Consequently, in locating the nexus between a complex health topic such as maternal mortality, and civil society advocacy for good governance, Executive Director of CHRICED, Comrade Dr. Ibrahim M. Zikirullahi dispelled the notion that as a civic agency, it was venturing into an unknown terrain.
He said: “CHRICED mission is to deepen the accountability components of the Nigerian democratic experience, using maternal health as one of the issues around which citizens should demand action from government. Our organisation is a platform for active citizens who thrive on the conviction that democracy must work to deliver benefits to the ordinary people of this country.”
He was emphatic that the challenge of maternal mortality, which denies citizens the right to life, as enshrined in the nation’s constitution and other international legal instruments, must receive robust attention of both the government and the governed.
“Maternal deaths in the course of child birth show the severe limitations of our healthcare system, as well the failure of governance. The high rate of maternal mortality paints a very ironic scenario in which a mother that is on the verge of bringing another human to life, loses her own life in the process. The bigger tragedy however is that the Nigeria’s maternal health problem is largely fuelled by the grand scale corruption perpetrated by the political elite. A fraction of the amounts which leaves the system as a result of corruption, if well spent on the health system would have gone a long way in saving the lives of thousands of women who die daily while giving birth.”
This reality, he admonished should prick the conscience of any active, patriotic or well-meaning citizen, especially with the realisation that corruption denies citizens the right to health. In the case of maternal health, Comrade Ibrahim made it clear that corruption leaves behind terrible health facilities, manned by poorly equipped and remunerated health workers. He however commended the Kano State government for taking a bold step towards addressing the challenge by declaring free maternal health services in the state. But beyond that milestone, he said more needed to be done.

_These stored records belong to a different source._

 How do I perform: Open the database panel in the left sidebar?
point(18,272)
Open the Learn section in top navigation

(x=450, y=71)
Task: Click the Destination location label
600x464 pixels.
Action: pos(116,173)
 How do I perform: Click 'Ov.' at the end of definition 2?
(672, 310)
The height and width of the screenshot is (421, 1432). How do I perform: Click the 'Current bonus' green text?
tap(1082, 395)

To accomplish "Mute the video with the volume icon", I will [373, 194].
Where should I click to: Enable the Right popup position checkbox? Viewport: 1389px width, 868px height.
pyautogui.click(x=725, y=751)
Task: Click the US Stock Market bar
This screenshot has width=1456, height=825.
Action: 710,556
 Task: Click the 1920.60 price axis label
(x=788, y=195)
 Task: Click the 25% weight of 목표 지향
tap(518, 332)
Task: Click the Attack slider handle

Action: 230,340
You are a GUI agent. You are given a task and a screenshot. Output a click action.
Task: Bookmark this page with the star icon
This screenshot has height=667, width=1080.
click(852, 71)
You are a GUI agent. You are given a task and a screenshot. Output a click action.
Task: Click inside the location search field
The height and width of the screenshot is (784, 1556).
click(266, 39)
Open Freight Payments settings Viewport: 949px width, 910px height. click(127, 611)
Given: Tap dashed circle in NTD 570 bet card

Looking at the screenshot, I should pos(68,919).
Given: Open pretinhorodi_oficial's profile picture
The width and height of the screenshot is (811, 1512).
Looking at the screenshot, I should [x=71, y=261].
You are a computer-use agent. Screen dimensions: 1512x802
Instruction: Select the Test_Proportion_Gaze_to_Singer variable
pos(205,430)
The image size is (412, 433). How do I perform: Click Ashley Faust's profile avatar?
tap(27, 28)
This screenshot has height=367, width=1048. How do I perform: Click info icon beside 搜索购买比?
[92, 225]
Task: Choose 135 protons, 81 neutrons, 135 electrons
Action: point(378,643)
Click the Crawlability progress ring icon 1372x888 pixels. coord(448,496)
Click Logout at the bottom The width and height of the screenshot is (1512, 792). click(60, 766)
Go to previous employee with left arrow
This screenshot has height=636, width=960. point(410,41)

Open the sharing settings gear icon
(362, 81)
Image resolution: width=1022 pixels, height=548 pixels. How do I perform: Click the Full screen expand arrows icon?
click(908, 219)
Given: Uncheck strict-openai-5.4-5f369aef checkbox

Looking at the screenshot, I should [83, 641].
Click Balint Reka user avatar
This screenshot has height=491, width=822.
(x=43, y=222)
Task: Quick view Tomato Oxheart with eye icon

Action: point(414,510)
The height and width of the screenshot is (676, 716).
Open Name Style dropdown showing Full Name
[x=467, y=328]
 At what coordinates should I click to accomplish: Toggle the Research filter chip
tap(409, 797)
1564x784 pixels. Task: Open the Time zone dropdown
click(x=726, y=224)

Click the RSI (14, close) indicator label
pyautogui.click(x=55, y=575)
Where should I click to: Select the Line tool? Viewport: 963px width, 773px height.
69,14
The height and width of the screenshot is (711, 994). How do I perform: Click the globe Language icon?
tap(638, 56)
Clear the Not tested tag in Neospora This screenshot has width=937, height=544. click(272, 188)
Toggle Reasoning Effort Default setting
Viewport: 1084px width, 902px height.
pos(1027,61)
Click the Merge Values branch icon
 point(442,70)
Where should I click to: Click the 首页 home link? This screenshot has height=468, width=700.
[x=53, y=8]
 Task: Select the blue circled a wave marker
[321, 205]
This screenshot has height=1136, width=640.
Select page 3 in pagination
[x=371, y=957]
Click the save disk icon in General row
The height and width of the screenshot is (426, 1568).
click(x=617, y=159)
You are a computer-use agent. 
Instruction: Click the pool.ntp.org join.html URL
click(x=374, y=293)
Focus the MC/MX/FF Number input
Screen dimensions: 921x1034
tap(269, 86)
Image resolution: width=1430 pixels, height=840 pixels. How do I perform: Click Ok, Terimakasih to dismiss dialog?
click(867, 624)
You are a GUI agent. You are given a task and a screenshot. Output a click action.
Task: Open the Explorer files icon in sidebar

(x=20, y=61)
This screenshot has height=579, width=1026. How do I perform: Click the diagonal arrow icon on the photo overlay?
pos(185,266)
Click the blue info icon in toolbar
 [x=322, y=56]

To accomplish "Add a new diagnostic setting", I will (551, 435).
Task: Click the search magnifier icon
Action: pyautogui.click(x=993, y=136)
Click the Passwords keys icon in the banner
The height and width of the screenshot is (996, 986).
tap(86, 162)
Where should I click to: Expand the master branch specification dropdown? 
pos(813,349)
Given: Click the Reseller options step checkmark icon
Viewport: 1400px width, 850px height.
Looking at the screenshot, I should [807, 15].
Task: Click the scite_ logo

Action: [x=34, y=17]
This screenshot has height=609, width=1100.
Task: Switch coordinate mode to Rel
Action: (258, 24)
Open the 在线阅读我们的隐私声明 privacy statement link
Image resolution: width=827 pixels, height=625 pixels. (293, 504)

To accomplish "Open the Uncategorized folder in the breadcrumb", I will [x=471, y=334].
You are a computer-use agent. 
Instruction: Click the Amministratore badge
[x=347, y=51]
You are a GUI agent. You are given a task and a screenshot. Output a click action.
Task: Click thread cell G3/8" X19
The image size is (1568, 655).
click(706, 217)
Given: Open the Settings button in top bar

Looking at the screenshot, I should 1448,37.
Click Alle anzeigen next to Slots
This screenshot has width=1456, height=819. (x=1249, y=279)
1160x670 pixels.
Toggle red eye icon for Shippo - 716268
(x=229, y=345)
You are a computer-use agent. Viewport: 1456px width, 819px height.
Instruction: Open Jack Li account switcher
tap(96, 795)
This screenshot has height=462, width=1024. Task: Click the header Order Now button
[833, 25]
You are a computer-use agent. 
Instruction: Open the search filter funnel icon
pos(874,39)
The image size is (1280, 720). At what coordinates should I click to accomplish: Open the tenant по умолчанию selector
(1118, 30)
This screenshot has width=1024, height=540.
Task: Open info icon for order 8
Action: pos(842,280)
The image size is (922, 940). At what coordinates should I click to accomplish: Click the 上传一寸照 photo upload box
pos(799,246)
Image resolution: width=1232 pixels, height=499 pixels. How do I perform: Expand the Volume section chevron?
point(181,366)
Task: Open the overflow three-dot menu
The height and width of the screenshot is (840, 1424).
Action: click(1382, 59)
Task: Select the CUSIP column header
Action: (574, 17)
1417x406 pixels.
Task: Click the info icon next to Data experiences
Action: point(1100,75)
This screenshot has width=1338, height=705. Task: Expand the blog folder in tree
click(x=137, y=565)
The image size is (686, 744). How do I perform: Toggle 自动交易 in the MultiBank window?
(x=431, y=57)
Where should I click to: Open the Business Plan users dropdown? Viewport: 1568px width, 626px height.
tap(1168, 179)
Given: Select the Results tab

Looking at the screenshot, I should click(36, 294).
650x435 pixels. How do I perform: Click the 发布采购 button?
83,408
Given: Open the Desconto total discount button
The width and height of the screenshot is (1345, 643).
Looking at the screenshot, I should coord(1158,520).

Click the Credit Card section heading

“It is also critical to make new gains with respect to addressing other realities, which are outside the usual challenges in the health sector. In this regard, religious and cultural practices, which serve as alibi for denying women access to maternal health must be critically examined and captured in the legislative framework. In Kano therefore, the trail blazing initiative of declaring free maternal services must be followed up with other equally important reforms in the overall process of governance,” he said.